Write out the article on Comet 3I/ATLAS starting with "The observations also" and going on through "through the coma.", switching "coma" to "gas cloud".

**Selected passage:**
§

Interstellar Comet 3I/ATLAS Is Packed With Alcohol — Indicating That It Formed Beyond Our Solar System

Comet 3I/ATLAS is making headlines again, this time for its chemistry. New observations show that the interstellar visitor contains an unusually large amount of methanol, a molecule that rarely appears in comets in our Solar System in such high concentrations.
Using the Atacama Large Millimeter/submillimeter Array (ALMA) in Chile, astronomers measured methanol in the comet’s expanding cloud of gas and dust. The observations revealed far more methanol than hydrogen cyanide, relative to what astronomers typically measure.
“Observing 3I/ATLAS is like taking a fingerprint from another Solar System,” said Nathan Roth, lead author on this research, in a news release. “The details reveal what it’s made of, and it’s bursting with methanol in a way we just don’t usually see in comets in our own Solar System.”
Read More: Comet 3I/ATLAS Flaunts Bright Halo and Tail in New Image Taken by Jupiter-Bound Spacecraft
3I/ATLAS: A Methanol-Rich Comet
The team observed 3I/ATLAS several times in late 2025 as the comet approached the sun. As sunlight warmed the comet’s frozen surface, its ices began turning directly into gas. The escaping material formed a glowing cloud called a coma around the comet’s nucleus.
Within that cloud, molecules emit faint signals at specific radio wavelengths. By measuring those signals (sometimes called chemical fingerprints), astronomers can identify the substances escaping from the comet.
The observations focused on two molecules commonly found in cometary gases: methanol, a simple alcohol, and hydrogen cyanide, a nitrogen-bearing organic compound.
Comparing the Comet’s Chemical Signals
Measurements taken on two observing dates in late 2025 revealed methanol-to-hydrogen-cyanide ratios of about 70 and 120. Those levels place 3I/ATLAS among the most methanol-rich cometary objects ever measured.
The unusually high ratio suggests the comet’s ice formed under chemical conditions different from those that shaped most comets in our Solar System.
The observations also revealed differences in how the gases escape from the comet. Hydrogen cyanide appears to stream mainly from the comet’s nucleus, the icy core. Methanol, however, comes from the nucleus and tiny icy grains drifting through the coma.
Tiny “Mini-Comets” in the Coma
Those drifting grains act almost like miniature comets themselves. As sunlight warms them, their ice turns into gas, releasing additional methanol into the surrounding cloud.
Similar behavior has been seen in some comets from our Solar System. But this is the first time astronomers have traced such detailed outgassing in an interstellar object.
Earlier observations with the James Webb Space Telescope had already shown that the comet’s coma contains large amounts of carbon dioxide. Together with the new measurements, the findings suggest that the ice within 3I/ATLAS formed in an environment quite different from that which produced most comets around the sun.
So far, only a handful of interstellar objects have been observed passing through our Solar System, including ‘Oumuamua in 2017 and Comet Borisov in 2019. Each one offers a rare chance to study material that formed around another star — without ever leaving our own Solar System.

§

**Dataset:**

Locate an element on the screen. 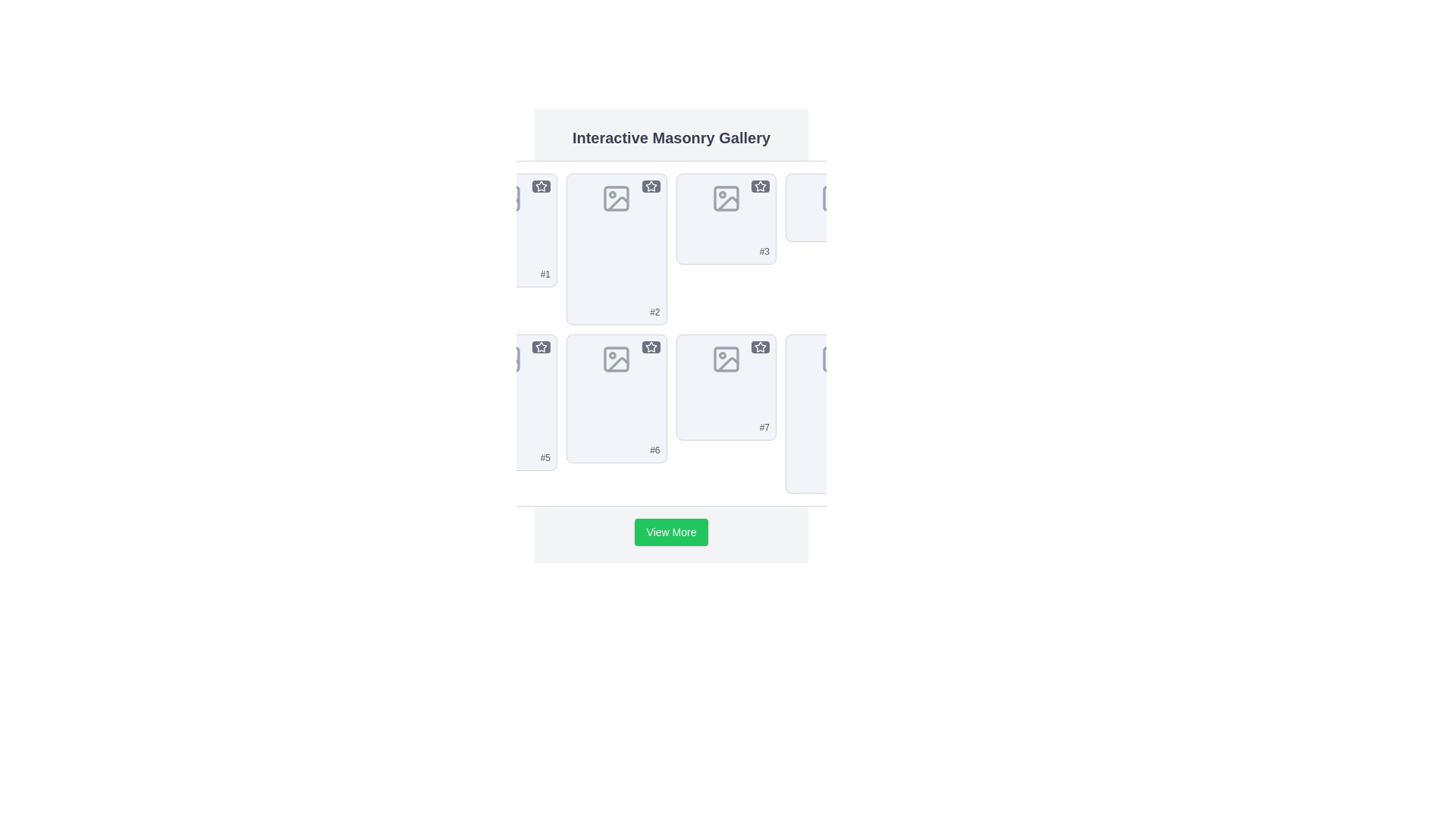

§

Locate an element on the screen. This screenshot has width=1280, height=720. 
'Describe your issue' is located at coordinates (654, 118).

§

**Solution to this task:**
The observations also revealed differences in how the gases escape from the comet. Hydrogen cyanide appears to stream mainly from the comet’s nucleus, the icy core. Methanol, however, comes from the nucleus and tiny icy grains drifting through the gas cloud.